I met the very appropriately named Wendy Budd by chance. She had been invited to talk about the medicinal properties of herbs at the open day of my friend Tracey’s Community Orchard and Garden project.  For months I have been complaining at feeling confused about what particular solution is best for my problem; as each option presented itself, I felt no clear sense within about which one was right for me. My friends have suggested things, my medical practitioner’s also, and yet I remained paralysed by the fear that I would choose something that would, yet again, make my symptoms worse. As I listened to Wendy’s talk, I felt that sudden spark of recognition; after months of assuming that I had completely lost all sense of judgement, at that moment, I felt certain that I had to speak with her. I approached her in a quiet moment and asked about the possibility of booking an appointment. After explaining my situation, she confided that she had suffered with exactly the same problem and was now managing her symptoms and feeling really well. If I hadn’t already got the hint, I did at that moment!
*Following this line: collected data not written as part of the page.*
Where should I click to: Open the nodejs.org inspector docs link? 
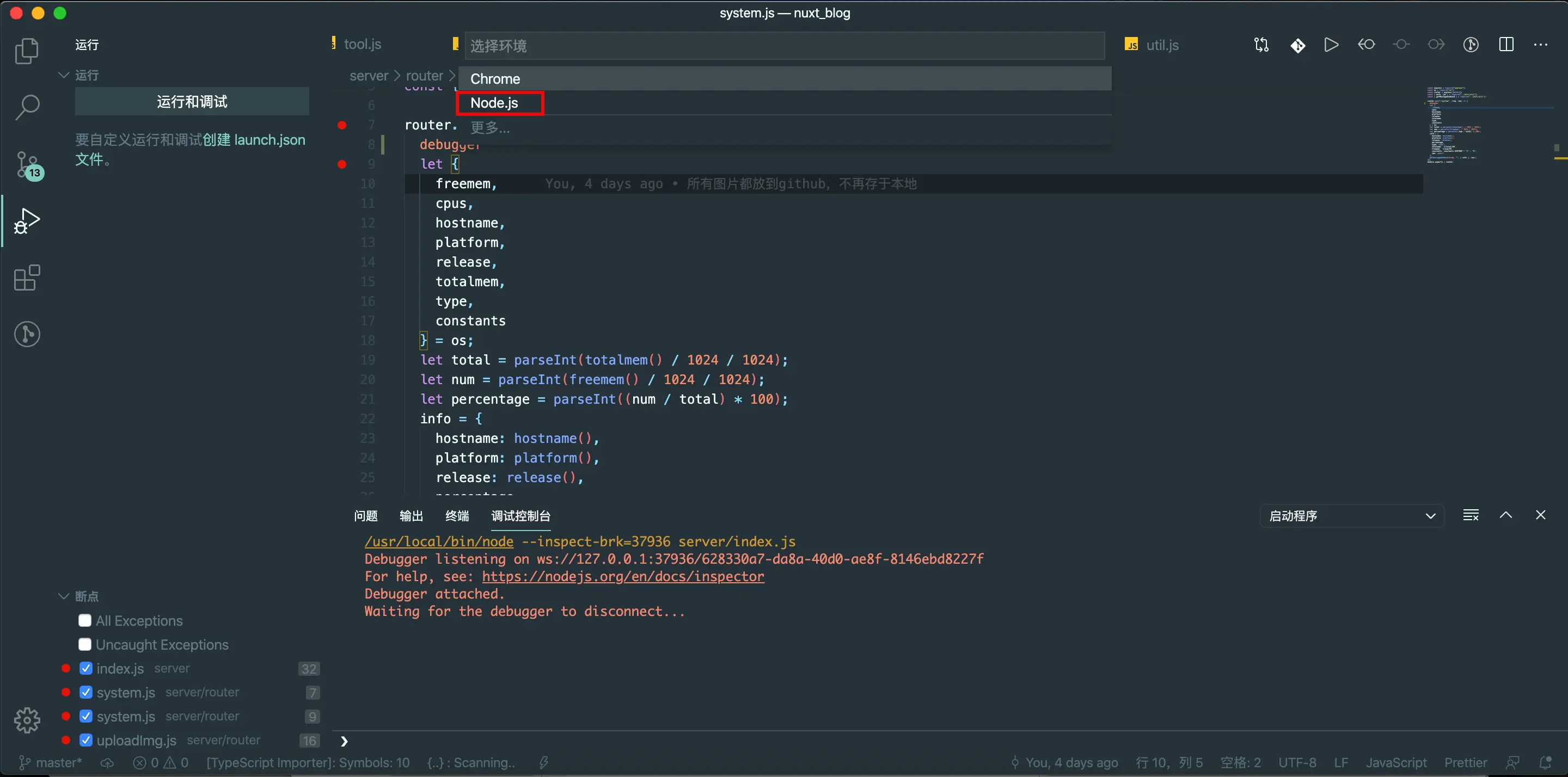[x=623, y=576]
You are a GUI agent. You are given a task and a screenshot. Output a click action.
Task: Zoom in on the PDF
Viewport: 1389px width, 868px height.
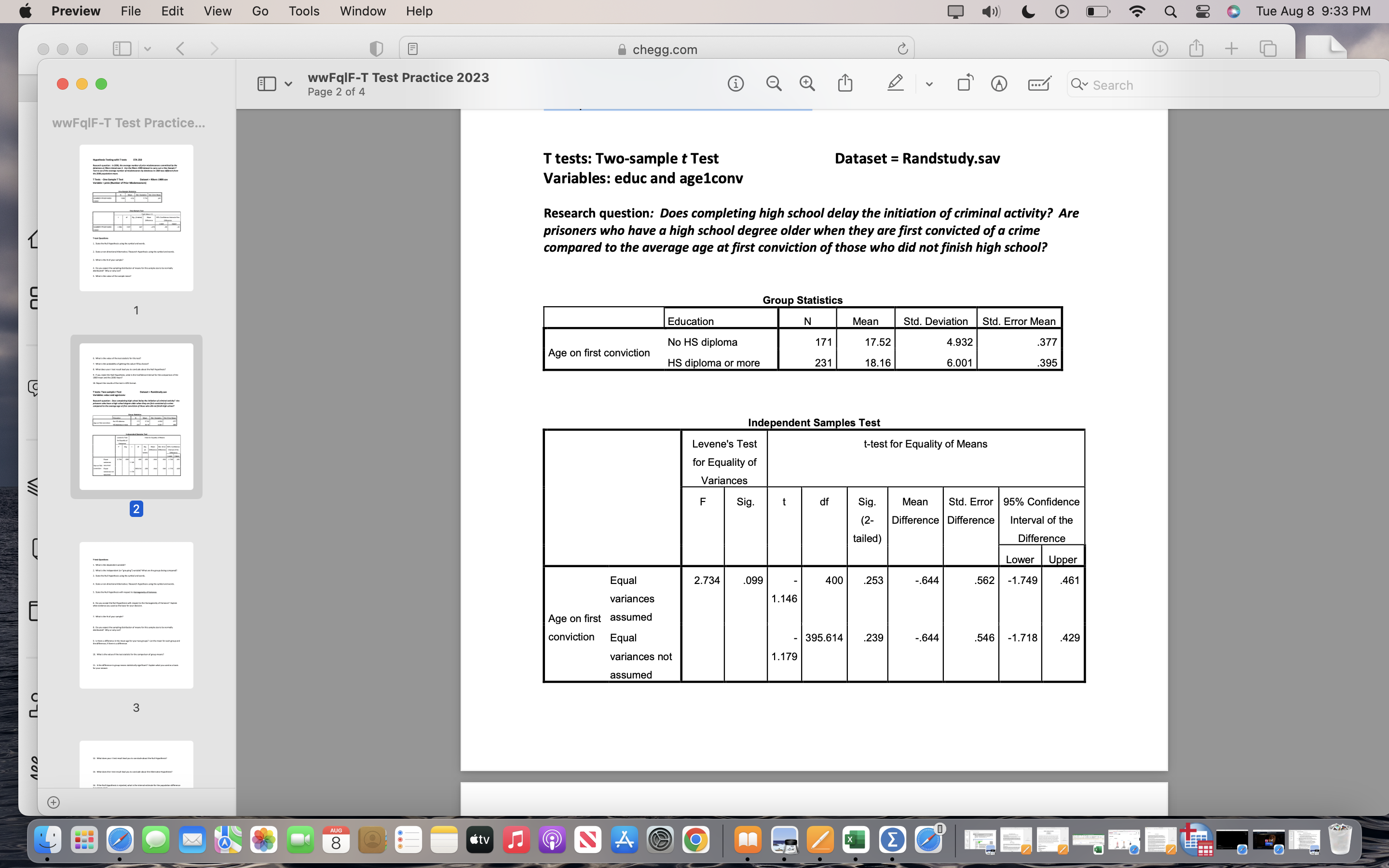point(807,84)
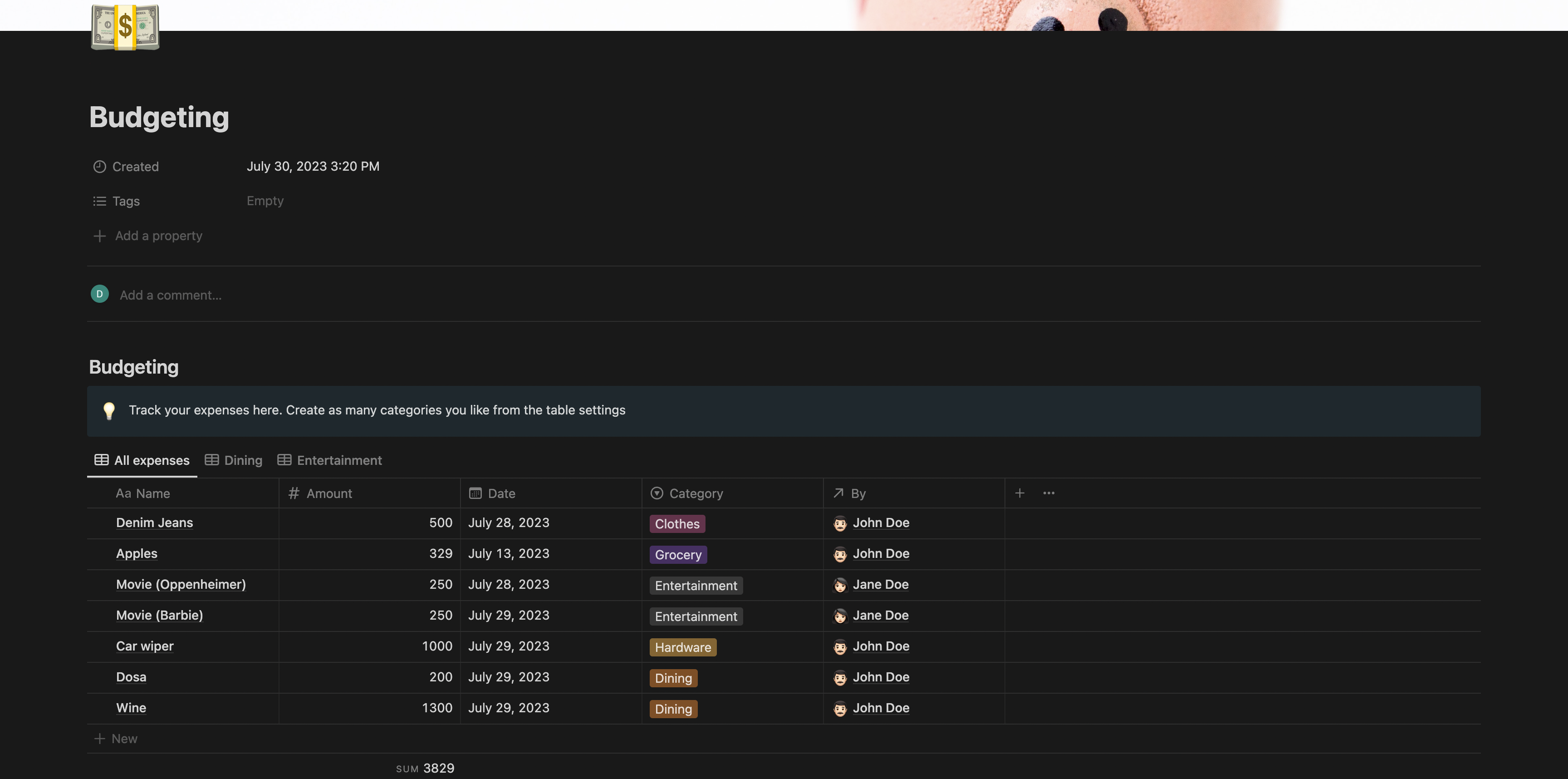Click the lightbulb callout icon
Screen dimensions: 1568x779
pos(109,410)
Understandably, hospital and doctor’s appointments are pushed for time, ten minute blocks that speed by. I spent almost two hours with Wendy where she asked about every area of my life and health. Rather than treating me as a set of isolated symptoms, she engaged with the whole me, trying to put together a clearer picture of my life, from diet and exercise to emotional and mental states that might be impacting on my health and leading me to suffer in the way that I am. I have always known that the events in my life over these last few years are a key factor in my worsening symptoms; I gave up tying to explain this to my doctors because none of them seemed to think it relevant. The equation for them is symptom + treatment = management; I have been astonished at how often the cause gets left out, particularly if it might involve the complex and tricky world of the emotions – they just don’t have the time to go there, and sadly, some don’t even have the interest. I am reminded of a Joni Mitchell lyric – Doctor’s pills give you brand new ills.

With Wendy I felt truly listened to; in an age when ever tightening budgets dominate health care, this empathetic exchange between patient and healer often gets lost. It is a tragedy because, as we all instinctively know, it is such a crucial part of the healing process. After almost all my doctor and hospital appointments, I left feeling very low; after Wendy, I was practically doing cartwheels!
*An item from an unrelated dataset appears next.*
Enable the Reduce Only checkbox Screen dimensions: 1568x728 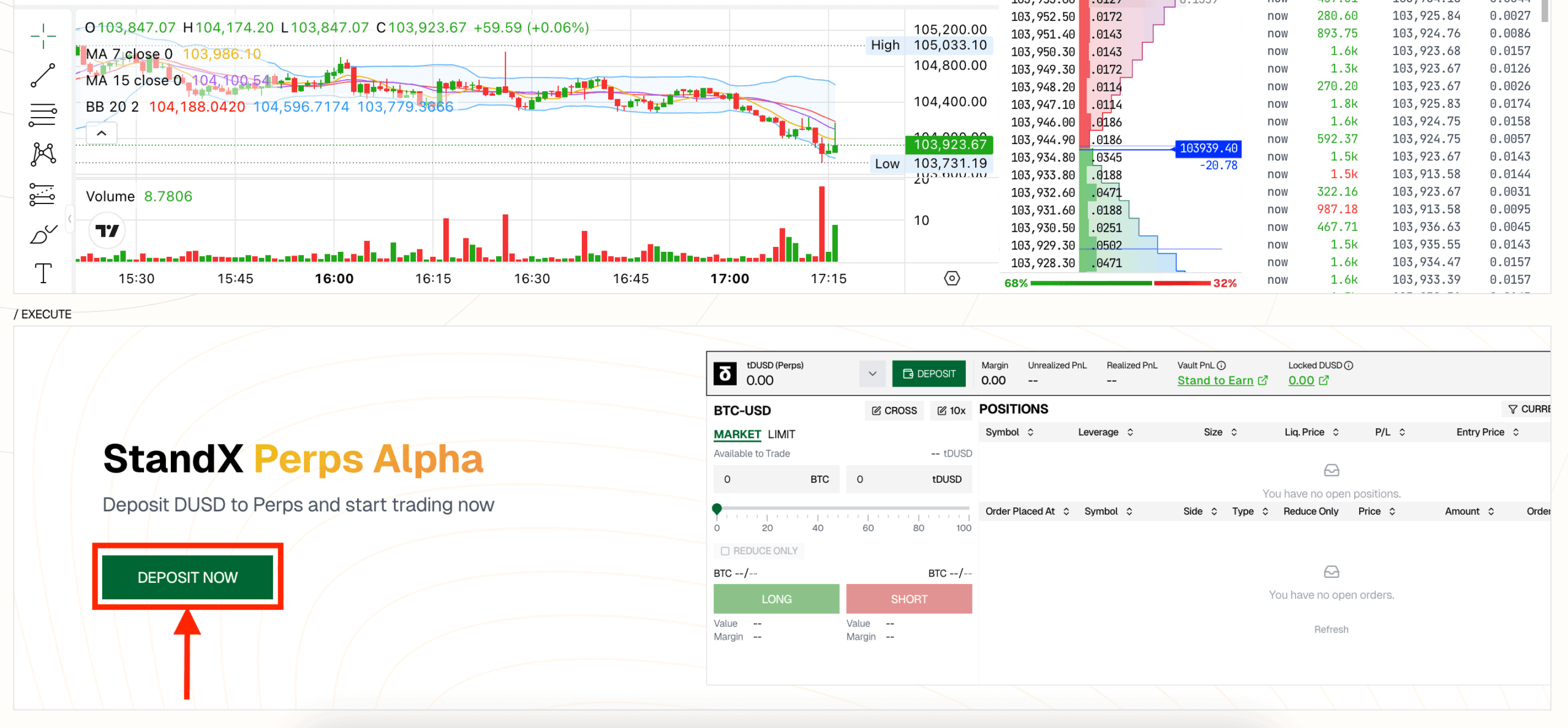[725, 551]
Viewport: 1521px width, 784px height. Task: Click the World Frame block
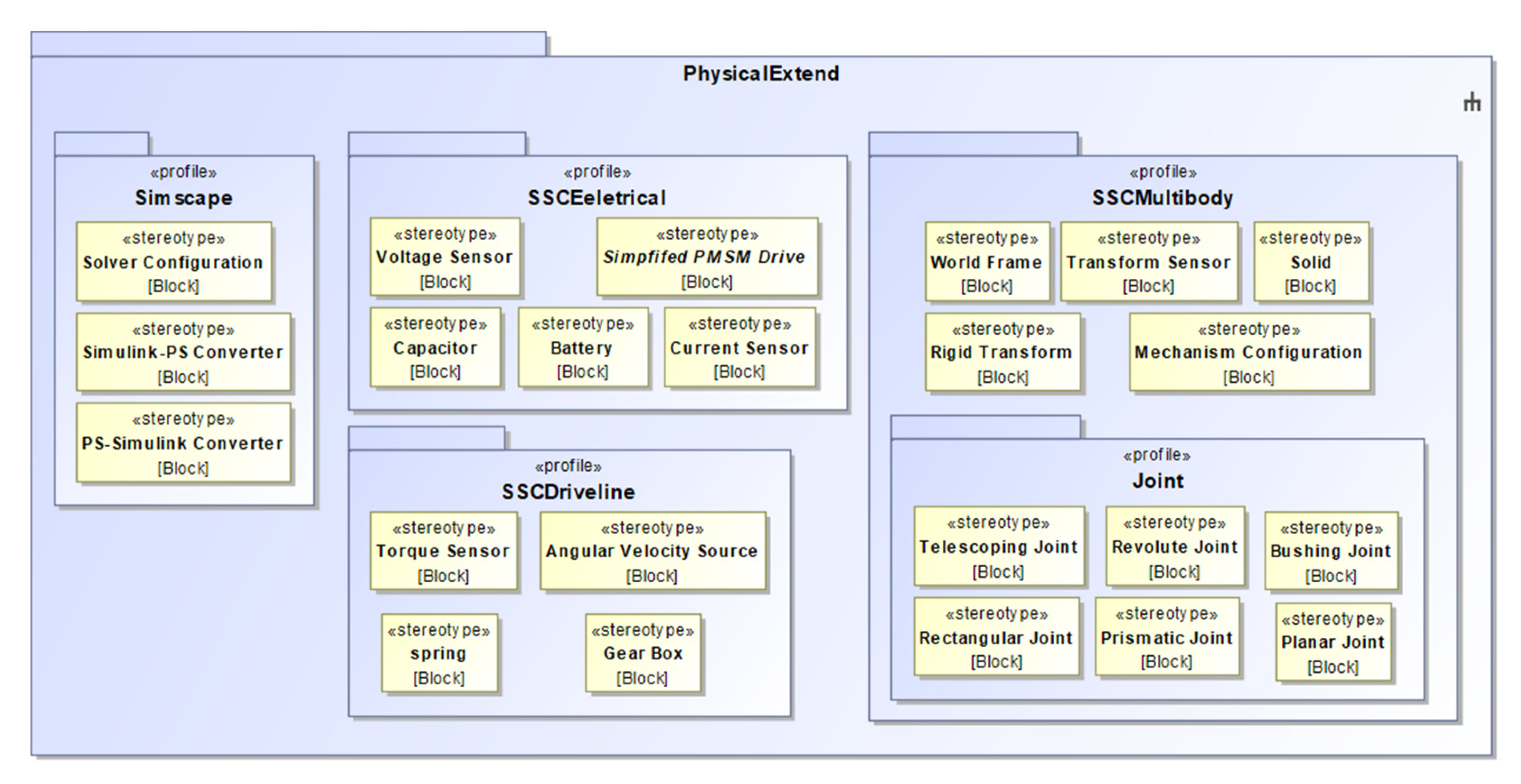point(987,261)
I have also been increasingly aware that something has started to shift in me. Since being synthetic progesterone free, I have felt so much more settled in my self, the angst easing, and the pain of my family situation being placed into a greater perspective. I am feeling happier and this in itself is working its own magic. After not bleeding for an age after the implant’s removal, I have just experienced the best menstrual period I have had in years. I am hoping with the help of herbs that this sudden improvement will continue to be the norm for me.

I have been given a tea and tonic, both to be taken three times a day. Each has a mixture of several herbs, aimed not only at physical but emotional symptoms too. The tea is Raspberry Leaf, Yarrow, and Shepherd’s Purse, Rose, Lavender and Hawthorn; the tonic is Borage, Shatavari, Motherwort and Belladonna (a very small dose! It is an incredibly good painkiller apparently!), Peony, Liquorice, Ginger and the wonderfully named Tree of Life.
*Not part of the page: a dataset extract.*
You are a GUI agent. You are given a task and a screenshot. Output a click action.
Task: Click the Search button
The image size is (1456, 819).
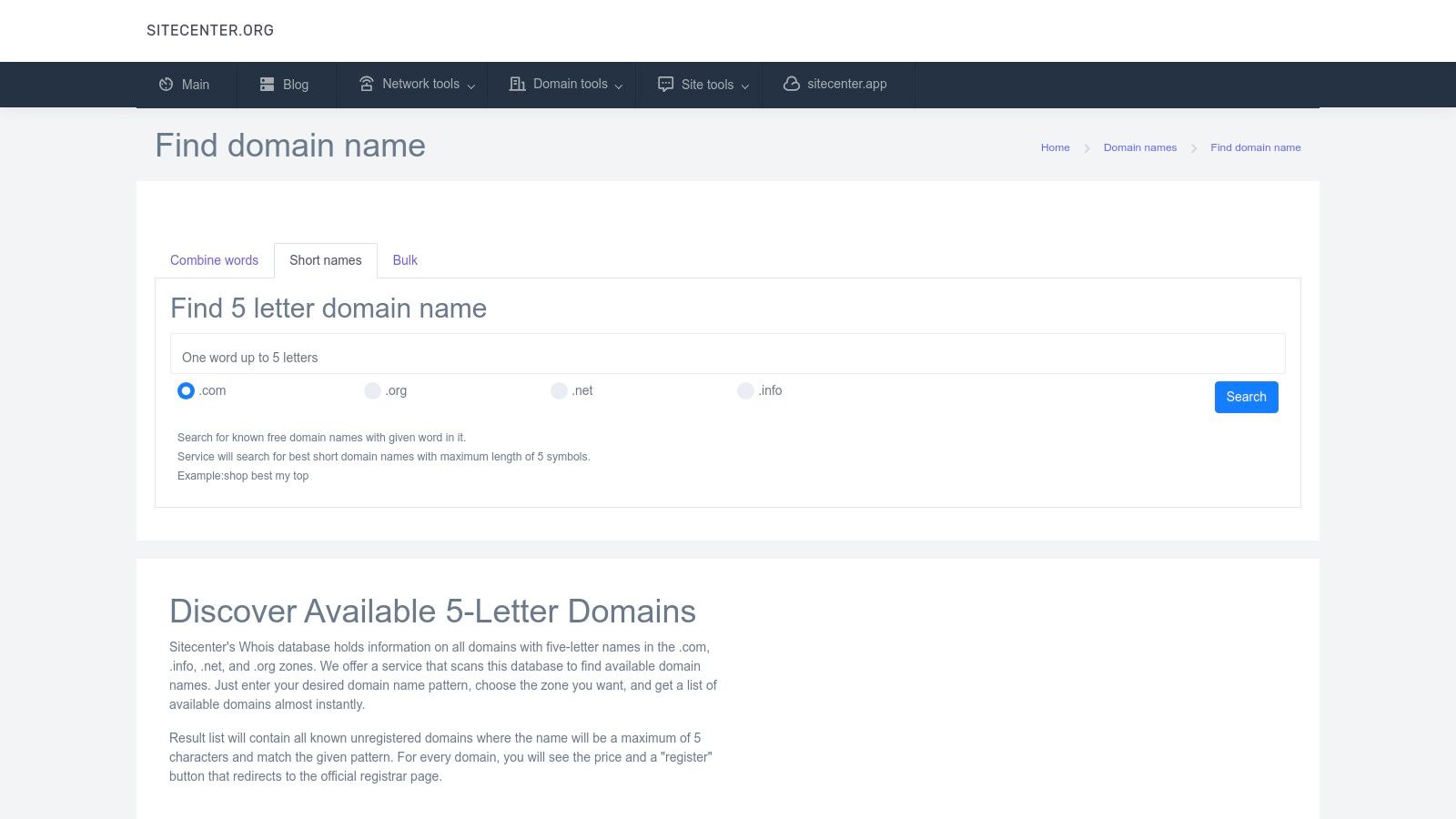point(1245,397)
For the first time in a long time, I feel hopeful that my life will no longer be dominated by pain, bleeding and exhaustion. It is a heady thought! I don’t know whether it is psychosomatic but I am already experiencing a sensation of opening in my lower body, as if something that has been clenched and closed has suddenly relaxed and softened. Strangely, I also feel a mirroring of this sensation emotionally too. Wendy said she is often amazed at how often the herbs go to where they are needed, even beyond her own understanding of their medicinal qualities. They are magical things. Time will tell but for now the sun is shining, I have people who I love in my life, I have purpose and feel well. What else truly matters?